### EXERCISE DATA
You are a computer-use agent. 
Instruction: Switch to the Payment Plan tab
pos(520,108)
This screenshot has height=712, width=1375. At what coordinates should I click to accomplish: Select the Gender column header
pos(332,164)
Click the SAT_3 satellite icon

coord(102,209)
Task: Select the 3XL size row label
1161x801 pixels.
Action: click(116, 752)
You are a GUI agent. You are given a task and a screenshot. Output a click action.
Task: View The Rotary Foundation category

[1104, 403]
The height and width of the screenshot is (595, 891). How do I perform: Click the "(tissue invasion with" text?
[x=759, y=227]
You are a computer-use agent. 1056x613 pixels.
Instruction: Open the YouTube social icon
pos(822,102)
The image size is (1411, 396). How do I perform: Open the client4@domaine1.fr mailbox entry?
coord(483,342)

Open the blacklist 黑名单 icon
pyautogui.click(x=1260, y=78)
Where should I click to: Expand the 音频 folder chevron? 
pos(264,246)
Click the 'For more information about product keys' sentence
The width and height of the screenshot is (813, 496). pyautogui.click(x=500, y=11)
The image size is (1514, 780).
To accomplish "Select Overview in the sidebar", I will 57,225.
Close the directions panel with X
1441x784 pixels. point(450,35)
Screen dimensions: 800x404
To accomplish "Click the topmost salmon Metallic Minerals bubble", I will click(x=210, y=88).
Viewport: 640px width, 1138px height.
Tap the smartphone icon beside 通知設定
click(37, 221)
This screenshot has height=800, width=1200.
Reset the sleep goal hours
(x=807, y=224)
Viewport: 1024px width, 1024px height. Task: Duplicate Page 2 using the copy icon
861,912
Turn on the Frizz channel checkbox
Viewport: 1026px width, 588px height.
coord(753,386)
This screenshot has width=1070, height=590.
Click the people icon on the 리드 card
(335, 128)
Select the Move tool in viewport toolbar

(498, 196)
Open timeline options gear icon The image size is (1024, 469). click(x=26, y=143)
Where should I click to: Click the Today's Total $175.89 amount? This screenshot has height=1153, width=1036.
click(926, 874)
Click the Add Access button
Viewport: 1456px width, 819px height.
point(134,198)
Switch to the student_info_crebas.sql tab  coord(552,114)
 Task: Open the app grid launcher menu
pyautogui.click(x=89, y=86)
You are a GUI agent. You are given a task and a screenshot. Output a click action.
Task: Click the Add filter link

### EXERCISE INSTRUCTIONS
Read the entries and pick out all lines that include the word "will".

### ANSWER BOX
To accomplish "Select Overview in the sidebar", I will 57,225.
To accomplish "Click the topmost salmon Metallic Minerals bubble", I will click(x=210, y=88).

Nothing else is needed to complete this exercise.